Altın yeterince yukarı çıktı, yeni rekor gelmez
Güldağ: Dünya Altın Konseyi’ne göre Türkiye dünyada en çok altın rezervine sahip 11. ülke… Bizde altına ilgi çok, altın da hareketli…
Ağaoğlu: Savaşla birlikte altın ruhunu yeniden kazandı. Güvenli liman algısı yüksek. FED ve ECB faiz artırmadı. Onun etkisi de var ama sınırlı. Daha önemli gelişme Amerikan 10 yıllık tahvilleri 5’i geçti. Sonra geri geldi ama 4,84’e geldi. 4,62 kritik eşikti .

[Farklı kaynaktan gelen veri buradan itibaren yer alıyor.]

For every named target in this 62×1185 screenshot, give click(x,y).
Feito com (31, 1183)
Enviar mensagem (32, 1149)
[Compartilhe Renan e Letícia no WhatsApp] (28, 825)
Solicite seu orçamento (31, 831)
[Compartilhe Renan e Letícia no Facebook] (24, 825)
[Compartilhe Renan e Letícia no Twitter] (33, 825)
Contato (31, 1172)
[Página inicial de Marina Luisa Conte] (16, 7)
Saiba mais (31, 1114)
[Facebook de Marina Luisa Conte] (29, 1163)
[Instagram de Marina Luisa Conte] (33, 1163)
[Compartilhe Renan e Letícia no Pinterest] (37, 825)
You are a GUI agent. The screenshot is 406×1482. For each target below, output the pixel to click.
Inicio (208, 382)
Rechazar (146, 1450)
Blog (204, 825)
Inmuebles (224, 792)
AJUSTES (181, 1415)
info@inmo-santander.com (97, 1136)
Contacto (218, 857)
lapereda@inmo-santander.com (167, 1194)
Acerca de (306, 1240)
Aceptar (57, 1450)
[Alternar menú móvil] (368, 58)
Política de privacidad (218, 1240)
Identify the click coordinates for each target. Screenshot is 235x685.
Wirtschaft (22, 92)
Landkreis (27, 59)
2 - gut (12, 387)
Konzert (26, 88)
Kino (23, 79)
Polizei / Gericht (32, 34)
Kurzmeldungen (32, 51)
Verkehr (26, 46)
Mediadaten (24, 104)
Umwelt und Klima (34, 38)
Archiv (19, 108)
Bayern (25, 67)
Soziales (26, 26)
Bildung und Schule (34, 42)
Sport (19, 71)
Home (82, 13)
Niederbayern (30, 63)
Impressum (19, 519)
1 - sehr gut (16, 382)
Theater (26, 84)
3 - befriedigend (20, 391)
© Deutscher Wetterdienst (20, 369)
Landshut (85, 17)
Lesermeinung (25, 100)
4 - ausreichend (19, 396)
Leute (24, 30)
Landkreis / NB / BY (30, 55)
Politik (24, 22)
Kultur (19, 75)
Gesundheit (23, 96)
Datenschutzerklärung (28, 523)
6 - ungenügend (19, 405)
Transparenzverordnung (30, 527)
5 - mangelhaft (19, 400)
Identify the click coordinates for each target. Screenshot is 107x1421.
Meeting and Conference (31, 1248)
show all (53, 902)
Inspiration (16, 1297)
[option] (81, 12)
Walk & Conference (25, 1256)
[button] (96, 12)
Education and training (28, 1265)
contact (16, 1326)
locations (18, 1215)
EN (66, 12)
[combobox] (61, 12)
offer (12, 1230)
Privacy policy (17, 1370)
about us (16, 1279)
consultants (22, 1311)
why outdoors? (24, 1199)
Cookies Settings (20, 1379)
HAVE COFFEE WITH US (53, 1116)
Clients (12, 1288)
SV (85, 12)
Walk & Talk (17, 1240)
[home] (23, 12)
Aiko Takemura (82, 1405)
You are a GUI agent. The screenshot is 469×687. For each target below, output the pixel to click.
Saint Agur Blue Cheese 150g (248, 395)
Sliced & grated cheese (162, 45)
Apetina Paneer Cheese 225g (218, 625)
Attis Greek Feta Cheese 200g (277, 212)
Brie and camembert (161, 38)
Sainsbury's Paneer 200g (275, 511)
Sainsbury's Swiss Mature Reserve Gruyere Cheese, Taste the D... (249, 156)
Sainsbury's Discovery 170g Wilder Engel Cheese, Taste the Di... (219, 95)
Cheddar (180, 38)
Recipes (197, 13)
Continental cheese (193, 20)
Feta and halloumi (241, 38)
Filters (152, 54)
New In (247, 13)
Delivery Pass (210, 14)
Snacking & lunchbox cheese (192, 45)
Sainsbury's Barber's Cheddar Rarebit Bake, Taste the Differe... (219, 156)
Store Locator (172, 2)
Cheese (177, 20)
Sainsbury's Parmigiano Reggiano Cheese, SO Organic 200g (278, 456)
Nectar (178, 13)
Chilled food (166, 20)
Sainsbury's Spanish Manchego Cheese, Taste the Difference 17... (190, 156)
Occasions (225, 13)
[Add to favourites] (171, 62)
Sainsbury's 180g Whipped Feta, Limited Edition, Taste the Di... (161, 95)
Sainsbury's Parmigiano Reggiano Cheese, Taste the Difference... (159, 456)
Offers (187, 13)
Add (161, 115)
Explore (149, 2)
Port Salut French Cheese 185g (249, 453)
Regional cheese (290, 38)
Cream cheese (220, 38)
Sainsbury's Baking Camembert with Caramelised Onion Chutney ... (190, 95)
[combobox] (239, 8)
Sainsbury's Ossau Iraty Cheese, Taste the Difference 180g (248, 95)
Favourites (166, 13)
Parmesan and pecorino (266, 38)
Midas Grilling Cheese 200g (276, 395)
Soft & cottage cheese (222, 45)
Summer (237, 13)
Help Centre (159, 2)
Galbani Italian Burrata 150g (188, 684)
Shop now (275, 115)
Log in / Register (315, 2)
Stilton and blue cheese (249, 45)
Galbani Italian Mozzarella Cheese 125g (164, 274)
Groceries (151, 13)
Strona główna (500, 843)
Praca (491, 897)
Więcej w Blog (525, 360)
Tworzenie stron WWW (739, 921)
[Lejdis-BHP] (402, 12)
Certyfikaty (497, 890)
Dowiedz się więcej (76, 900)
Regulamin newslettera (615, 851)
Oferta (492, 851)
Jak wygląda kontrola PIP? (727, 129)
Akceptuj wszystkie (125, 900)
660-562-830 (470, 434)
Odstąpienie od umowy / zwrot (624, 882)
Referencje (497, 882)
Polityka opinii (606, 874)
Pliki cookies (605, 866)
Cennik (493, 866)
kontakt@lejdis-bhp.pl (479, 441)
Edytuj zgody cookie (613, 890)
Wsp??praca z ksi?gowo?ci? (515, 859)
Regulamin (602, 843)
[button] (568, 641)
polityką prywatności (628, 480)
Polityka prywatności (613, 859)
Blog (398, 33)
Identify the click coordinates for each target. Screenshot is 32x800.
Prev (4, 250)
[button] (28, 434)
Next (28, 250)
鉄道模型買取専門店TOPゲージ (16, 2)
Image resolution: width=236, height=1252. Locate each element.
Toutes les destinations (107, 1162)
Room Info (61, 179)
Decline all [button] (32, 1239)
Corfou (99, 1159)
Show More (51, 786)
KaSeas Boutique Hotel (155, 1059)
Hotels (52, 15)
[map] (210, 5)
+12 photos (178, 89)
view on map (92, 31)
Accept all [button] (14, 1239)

Güldağ: Bu ne anlama gelir?
Ağaoğlu: Şu; 5’in üzerine kalıcı olarak geçmedi. Geçerse 6’lı rakamlar konuşulacak. Yani ciddi yüksek bir faiz ortamında yaşayacağız.
Güldağ: Çok yüksek bir faiz ortamı…
Ağaoğlu: Aynen. Yılbaşından bu yana tahvil ihraçlarının yüzde 30’u piyasa yapıcılar tarafından satın alınıyor. Çin’in yuanı korumak için dolar satması gerekiyor. Satacağı dolarları bono satışından alıyor. Japonya, ABD bonosu alımını yavaşlatmış durumda. Talep ektsikliği var. 2018 yılına göre Amerikan’ın toplam borçluluğu iki katına çıkmış durumda.
Güldağ: Evet 33 trilyona dayandı…
Ağaoğlu: 16 trilyon dolardan 33 trilyon dolara… Burada eskiden hiç konuşmadığımız ama artık yavaş yavaş birilerinin kulağına kar suyu kaçtığı döneme geçtik.
Güldağ: Bu borçtan dolayı mı?
Ağaoğlu: Amerika’nın riski var. Burası borçlu ülke haline geliyor. Amerikan tahvillerine güvensizlik mi başladı.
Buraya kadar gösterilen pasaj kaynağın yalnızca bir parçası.